Exercise instructions:
Switch "Month" to "Year" in the lines of data starting at the line containing "Image resolution: width=1123" and ending at the line containing "pos(1345,96)", then return only those lines with nothing else changed.

# # # # # # #

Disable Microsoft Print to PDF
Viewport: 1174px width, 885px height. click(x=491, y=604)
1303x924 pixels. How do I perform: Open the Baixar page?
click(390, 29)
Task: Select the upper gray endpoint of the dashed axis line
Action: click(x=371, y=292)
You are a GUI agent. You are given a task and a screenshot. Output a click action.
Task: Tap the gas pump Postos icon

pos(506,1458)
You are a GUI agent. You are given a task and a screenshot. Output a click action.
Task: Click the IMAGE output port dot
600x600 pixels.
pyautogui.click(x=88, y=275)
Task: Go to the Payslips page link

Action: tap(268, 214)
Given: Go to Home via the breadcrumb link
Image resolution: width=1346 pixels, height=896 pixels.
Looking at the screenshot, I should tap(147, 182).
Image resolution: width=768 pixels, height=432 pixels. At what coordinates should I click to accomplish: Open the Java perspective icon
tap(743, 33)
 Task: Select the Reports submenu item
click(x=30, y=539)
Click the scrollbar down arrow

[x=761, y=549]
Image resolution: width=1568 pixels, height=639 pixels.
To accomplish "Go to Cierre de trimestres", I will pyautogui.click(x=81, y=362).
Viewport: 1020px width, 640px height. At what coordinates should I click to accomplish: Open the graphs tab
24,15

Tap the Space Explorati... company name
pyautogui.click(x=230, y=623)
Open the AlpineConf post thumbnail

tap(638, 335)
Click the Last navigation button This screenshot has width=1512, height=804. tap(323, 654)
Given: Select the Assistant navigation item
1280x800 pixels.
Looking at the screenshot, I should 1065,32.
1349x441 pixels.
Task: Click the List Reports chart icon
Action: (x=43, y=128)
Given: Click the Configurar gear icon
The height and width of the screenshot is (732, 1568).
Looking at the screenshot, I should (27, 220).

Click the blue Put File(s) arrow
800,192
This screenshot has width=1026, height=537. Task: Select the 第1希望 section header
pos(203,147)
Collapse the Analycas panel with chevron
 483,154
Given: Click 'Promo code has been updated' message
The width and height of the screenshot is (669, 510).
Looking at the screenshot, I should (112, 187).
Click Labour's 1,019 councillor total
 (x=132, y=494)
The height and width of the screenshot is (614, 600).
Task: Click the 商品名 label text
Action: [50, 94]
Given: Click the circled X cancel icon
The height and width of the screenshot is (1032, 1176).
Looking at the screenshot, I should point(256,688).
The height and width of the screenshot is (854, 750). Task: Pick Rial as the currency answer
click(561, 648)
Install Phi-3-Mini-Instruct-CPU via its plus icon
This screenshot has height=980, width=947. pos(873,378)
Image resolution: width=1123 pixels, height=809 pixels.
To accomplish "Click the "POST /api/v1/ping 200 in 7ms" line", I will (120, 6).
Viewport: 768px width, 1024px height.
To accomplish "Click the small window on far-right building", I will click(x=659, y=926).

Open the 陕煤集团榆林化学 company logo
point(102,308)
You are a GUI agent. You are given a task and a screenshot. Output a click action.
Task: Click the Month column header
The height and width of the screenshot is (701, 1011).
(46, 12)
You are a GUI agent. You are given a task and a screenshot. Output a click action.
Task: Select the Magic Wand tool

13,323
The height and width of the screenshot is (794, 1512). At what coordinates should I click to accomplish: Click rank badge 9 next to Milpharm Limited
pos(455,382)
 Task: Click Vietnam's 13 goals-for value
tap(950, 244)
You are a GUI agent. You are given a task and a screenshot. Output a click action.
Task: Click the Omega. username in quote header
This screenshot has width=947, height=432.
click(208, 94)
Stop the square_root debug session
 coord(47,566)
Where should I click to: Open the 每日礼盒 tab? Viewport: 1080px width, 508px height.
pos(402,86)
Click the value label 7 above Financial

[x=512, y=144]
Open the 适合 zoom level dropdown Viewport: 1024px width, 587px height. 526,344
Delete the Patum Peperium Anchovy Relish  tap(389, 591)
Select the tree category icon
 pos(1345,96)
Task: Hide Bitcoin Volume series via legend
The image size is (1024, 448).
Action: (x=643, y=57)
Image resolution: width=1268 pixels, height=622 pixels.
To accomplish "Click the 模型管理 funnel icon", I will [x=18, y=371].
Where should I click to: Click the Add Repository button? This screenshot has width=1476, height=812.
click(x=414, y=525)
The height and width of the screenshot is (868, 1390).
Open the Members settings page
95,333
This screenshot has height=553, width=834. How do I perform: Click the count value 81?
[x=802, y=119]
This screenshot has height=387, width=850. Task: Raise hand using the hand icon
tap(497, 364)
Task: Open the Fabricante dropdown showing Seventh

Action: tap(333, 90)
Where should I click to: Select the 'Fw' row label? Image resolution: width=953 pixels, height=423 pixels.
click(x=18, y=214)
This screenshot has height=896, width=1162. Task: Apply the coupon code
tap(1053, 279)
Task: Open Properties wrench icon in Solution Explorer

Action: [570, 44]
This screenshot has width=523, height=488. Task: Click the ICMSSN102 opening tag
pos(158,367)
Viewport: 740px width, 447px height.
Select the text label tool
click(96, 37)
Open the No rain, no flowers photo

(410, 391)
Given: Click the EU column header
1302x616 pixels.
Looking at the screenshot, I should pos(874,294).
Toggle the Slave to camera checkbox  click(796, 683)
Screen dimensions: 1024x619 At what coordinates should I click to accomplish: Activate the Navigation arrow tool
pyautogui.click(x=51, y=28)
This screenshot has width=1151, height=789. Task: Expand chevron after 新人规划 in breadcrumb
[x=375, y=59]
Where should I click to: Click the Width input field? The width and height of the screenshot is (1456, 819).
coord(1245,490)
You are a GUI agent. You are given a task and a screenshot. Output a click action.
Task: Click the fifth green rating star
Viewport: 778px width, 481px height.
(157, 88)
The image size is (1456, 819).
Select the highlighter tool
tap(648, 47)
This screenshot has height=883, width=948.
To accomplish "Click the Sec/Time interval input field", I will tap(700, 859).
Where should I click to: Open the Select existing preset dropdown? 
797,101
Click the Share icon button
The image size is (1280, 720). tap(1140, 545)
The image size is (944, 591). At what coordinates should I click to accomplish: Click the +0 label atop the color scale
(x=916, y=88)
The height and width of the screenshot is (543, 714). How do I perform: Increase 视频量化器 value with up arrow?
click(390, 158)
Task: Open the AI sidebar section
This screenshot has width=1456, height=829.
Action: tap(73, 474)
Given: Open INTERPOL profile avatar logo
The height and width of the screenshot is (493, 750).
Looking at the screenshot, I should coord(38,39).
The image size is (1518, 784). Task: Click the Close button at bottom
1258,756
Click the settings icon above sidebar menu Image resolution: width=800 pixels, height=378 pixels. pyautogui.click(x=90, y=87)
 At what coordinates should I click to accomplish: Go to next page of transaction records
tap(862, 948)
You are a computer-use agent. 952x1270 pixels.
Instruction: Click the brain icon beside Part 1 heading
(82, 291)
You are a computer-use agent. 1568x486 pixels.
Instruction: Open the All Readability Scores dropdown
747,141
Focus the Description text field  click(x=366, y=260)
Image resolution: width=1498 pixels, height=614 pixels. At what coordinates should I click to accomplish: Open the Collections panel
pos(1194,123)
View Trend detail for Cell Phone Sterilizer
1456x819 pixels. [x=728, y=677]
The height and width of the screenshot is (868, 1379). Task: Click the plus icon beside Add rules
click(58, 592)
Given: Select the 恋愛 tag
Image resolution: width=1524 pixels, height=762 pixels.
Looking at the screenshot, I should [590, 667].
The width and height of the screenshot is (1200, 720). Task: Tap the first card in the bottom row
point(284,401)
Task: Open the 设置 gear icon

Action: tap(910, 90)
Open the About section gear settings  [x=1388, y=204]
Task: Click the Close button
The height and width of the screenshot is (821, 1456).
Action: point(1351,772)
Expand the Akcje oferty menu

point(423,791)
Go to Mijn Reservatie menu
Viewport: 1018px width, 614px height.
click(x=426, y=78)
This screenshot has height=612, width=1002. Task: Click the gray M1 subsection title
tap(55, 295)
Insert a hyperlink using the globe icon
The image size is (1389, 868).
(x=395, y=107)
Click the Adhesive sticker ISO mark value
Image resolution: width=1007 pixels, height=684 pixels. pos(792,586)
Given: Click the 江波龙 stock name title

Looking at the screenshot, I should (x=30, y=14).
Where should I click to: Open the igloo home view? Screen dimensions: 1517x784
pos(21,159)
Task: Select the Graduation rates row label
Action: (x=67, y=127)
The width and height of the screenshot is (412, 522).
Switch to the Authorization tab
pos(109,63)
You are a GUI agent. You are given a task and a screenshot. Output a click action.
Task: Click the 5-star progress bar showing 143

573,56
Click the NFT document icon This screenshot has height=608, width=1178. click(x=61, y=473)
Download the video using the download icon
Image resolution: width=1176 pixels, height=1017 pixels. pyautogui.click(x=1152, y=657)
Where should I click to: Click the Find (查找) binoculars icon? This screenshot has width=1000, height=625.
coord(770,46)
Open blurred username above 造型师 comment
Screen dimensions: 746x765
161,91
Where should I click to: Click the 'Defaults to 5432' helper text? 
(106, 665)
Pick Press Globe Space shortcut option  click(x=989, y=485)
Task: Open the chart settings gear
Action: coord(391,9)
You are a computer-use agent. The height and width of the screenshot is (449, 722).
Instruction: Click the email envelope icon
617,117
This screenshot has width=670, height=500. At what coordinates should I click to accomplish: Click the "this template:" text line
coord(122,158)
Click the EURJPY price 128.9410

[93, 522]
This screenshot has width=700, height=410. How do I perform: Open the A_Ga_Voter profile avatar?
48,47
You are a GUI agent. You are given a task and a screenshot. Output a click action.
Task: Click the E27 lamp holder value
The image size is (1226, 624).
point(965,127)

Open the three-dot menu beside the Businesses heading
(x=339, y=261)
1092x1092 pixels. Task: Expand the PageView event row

# # # # # # #

Output of the exercise:
Image resolution: width=1123 pixels, height=809 pixels.
To accomplish "Click the "POST /api/v1/ping 200 in 7ms" line", I will (120, 6).
Viewport: 768px width, 1024px height.
To accomplish "Click the small window on far-right building", I will click(x=659, y=926).

Open the 陕煤集团榆林化学 company logo
point(102,308)
You are a GUI agent. You are given a task and a screenshot. Output a click action.
Task: Click the Year column header
The height and width of the screenshot is (701, 1011).
(46, 12)
You are a GUI agent. You are given a task and a screenshot. Output a click action.
Task: Select the Magic Wand tool

13,323
The height and width of the screenshot is (794, 1512). At what coordinates should I click to accomplish: Click rank badge 9 next to Milpharm Limited
pos(455,382)
 Task: Click Vietnam's 13 goals-for value
tap(950, 244)
You are a GUI agent. You are given a task and a screenshot. Output a click action.
Task: Click the Omega. username in quote header
This screenshot has width=947, height=432.
click(208, 94)
Stop the square_root debug session
 coord(47,566)
Where should I click to: Open the 每日礼盒 tab? Viewport: 1080px width, 508px height.
pos(402,86)
Click the value label 7 above Financial

[x=512, y=144]
Open the 适合 zoom level dropdown Viewport: 1024px width, 587px height. 526,344
Delete the Patum Peperium Anchovy Relish  tap(389, 591)
Select the tree category icon
 pos(1345,96)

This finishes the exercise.